Making Blue Mountains bee homes

About 30 per cent of Blue Mountains' bees nest in pre-existing cavities, such as rotting wood, abandoned borer holes and hollow stems. As we clear land, for urban development and food production, we remove natural spaces that solitary bees need to nest in. To help replace some of this rapidly disappearing nesting substrate, we can provide nesting spaces for bees.

Leaf cutter bee. Photo credit: Michael Duncan.

Leaf cutter bee. Photo credit: Michael Duncan.

Bees require three things to thrive; floral resources, chemical free environments and somewhere to rear their offspring. By providing nesting substrate, we are potentially hosting bee nurseries. "Bee Hotels" have become a popular item to purchase. But are prefabricated structures suitable for our little bees?

When creating solitary bee nesting spaces, provide a variety of sizes, to match the diversity of bees. Smaller bees prefer narrow burrows whereas large bees prefer larger burrows. Deep burrows facilitate the production of numerous brood cells within the nest, so drill as deep as a long drill bit, but leave a "blind' end.

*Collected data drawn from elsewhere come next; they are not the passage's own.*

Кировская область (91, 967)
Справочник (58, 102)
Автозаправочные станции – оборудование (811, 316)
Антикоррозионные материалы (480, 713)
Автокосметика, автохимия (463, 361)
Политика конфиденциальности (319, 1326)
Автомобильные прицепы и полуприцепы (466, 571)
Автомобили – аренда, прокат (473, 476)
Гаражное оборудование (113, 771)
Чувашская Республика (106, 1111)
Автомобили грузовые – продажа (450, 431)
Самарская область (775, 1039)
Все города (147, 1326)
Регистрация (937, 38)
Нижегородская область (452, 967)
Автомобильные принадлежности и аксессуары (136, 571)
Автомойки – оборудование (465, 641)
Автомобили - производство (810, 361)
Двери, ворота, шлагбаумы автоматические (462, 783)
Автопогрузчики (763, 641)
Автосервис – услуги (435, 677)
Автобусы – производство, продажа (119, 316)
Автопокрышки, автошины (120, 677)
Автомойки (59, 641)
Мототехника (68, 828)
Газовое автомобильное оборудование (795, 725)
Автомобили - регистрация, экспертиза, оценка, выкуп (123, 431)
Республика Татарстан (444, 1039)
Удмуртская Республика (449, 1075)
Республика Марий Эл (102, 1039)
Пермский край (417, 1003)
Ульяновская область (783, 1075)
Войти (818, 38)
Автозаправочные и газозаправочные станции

When making or even purchasing bee hotels, provide burrows that vary from 3mm to 8mm in diameter. Burrows larger than 10mm tend to attract spiders and small reptiles, which will eat your resident bees.

Bees usually choose natural nesting substrate, holes in dead wood, in trees or limbs. So, to mimic nature, position the bee hotels in full sun. Just as the dead-wood substrate would be in nature. But you should also position the hotel somewhere that you can enjoy the bees activities.